Facta Ficta

vitam impendere vero

Nietzsche thinking

[JGB-289]

Man hört den Schriften eines Einsiedlers immer auch Etwas...

Man hört den Schriften eines Einsiedlers immer auch Etwas von dem Wiederhall der Oede, Etwas von dem Flüstertone und dem scheuen Umsichblicken der Einsamkeit an; aus seinen stärksten Worten, aus seinem Schrei selbst klingt noch eine neue und gefährlichere Art des Schweigens, Verschweigens heraus. Wer Jahraus, Jahrein und Tags und Nachts allein mit seiner Seele im vertraulichen Zwiste und Zwiegespräche zusammengesessen hat, wer in seiner Höhle — sie kann ein Labyrinth, aber auch ein Goldschacht sein — zum Höhlenbär oder Schatzgräber oder Schatzwächter und Drachen wurde: dessen Begriffe selber erhalten zuletzt eine eigne Zwielicht-Farbe, einen Geruch ebenso sehr der Tiefe als des Moders, etwas Unmittheilsames und Widerwilliges, das jeden Vorübergehenden kalt anbläst.
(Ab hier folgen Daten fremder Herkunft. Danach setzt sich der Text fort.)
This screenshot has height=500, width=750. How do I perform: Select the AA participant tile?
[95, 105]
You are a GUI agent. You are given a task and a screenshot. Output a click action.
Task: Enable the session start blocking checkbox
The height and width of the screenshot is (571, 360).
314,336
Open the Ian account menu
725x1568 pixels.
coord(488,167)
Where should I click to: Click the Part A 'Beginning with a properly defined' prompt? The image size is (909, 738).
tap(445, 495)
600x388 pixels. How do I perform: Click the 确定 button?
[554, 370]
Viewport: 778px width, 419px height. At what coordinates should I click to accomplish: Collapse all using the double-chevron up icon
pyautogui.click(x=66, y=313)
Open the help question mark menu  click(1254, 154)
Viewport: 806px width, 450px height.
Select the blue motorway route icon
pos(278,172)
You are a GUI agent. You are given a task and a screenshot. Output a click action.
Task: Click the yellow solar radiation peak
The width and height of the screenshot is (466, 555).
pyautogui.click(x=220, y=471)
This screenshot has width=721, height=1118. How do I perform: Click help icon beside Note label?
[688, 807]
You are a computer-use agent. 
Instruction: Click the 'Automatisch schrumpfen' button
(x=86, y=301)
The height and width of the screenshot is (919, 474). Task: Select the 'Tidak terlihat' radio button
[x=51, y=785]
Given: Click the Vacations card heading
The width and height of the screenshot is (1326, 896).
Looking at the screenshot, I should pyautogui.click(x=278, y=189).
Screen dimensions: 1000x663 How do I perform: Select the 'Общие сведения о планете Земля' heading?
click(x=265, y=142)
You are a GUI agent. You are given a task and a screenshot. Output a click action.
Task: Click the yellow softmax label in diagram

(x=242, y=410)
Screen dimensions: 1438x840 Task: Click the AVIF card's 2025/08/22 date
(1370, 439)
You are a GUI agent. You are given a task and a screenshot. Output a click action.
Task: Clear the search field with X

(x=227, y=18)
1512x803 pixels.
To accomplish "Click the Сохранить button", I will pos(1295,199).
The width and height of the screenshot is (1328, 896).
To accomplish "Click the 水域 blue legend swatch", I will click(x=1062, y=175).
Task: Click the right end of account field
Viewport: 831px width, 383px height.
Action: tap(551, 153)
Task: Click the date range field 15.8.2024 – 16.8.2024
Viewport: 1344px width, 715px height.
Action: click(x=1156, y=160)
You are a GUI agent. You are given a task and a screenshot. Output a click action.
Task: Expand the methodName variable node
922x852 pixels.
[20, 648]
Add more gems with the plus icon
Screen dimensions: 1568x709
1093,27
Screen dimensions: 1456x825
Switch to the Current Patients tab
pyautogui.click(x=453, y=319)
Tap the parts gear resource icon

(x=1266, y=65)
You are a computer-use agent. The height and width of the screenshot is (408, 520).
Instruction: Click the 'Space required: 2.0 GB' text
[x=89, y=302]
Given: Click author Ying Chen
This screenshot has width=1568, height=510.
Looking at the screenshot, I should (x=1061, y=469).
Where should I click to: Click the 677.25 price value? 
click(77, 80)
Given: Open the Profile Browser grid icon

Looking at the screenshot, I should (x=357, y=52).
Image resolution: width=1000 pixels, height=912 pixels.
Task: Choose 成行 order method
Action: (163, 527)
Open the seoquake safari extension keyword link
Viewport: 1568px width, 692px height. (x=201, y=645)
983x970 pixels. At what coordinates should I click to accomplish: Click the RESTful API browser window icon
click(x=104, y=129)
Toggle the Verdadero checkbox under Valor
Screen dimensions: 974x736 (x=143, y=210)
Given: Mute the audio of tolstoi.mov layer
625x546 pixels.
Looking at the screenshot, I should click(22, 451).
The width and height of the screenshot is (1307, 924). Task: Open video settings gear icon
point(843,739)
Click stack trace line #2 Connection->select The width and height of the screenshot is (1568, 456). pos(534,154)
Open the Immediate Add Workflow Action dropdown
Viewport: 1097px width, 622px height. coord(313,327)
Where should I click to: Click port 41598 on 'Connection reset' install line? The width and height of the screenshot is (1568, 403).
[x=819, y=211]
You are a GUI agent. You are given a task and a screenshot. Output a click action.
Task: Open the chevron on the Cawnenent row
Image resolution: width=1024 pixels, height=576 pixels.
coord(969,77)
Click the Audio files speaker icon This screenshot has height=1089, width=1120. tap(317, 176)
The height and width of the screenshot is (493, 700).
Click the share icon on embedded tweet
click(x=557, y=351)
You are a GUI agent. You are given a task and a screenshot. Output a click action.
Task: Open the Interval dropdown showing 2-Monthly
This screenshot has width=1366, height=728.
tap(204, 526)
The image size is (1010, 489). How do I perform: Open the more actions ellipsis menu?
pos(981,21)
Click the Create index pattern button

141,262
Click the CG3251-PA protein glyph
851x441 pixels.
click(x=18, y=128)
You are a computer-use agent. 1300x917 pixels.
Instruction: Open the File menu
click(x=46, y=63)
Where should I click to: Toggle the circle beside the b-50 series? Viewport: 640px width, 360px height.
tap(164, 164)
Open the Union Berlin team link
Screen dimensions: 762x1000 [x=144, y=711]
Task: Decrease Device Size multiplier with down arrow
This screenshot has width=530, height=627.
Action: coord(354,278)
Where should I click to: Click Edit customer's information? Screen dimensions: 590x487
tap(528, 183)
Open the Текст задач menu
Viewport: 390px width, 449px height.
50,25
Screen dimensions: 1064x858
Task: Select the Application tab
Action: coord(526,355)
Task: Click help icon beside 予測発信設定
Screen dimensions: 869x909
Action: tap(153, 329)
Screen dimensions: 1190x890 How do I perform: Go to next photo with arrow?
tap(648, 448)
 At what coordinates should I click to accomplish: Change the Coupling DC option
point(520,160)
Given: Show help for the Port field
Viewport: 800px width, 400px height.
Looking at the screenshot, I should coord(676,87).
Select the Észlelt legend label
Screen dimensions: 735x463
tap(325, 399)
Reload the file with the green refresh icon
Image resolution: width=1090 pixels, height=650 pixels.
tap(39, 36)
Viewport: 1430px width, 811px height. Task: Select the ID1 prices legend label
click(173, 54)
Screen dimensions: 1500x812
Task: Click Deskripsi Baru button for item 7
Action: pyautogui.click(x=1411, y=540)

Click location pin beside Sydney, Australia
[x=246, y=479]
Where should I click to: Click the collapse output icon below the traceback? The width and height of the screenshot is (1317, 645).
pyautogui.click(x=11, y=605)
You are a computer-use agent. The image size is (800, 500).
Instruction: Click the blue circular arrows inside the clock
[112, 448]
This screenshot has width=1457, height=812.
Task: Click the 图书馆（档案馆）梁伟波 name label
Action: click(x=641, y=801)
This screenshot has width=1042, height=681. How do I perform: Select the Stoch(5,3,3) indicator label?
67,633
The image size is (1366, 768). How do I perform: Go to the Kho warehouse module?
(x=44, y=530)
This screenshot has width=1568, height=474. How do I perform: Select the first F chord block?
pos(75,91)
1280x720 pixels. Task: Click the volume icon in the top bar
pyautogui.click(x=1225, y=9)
Der Einsiedler glaubt nicht daran, dass jemals ein Philosoph — gesetzt, dass ein Philosoph immer vorerst ein Einsiedler war — seine eigentlichen und letzten Meinungen in Büchern ausgedrückt habe: schreibt man nicht gerade Bücher, um zu verbergen, was man bei sich birgt? — ja er wird zweifeln, ob ein Philosoph „letzte und eigentliche“ Meinungen überhaupt haben könne, ob bei ihm nicht hinter jeder Höhle noch eine tiefere Höhle liege, liegen müsse — eine umfänglichere fremdere reichere Welt über einer Oberfläche, ein Abgrund hinter jedem Grunde, unter jeder „Begründung“. Jede Philosophie ist eine Vordergrunds-Philosophie — das ist ein Einsiedler-Urtheil: „es ist etwas Willkürliches daran, dass er hier stehen blieb, zurückblickte, sich umblickte, dass er hier nicht mehr tiefer grub und den Spaten weglegte, — es ist auch etwas Misstrauisches daran.“ Jede Philosophie verbirgt auch eine Philosophie; jede Meinung ist auch ein Versteck, jedes Wort auch eine Maske.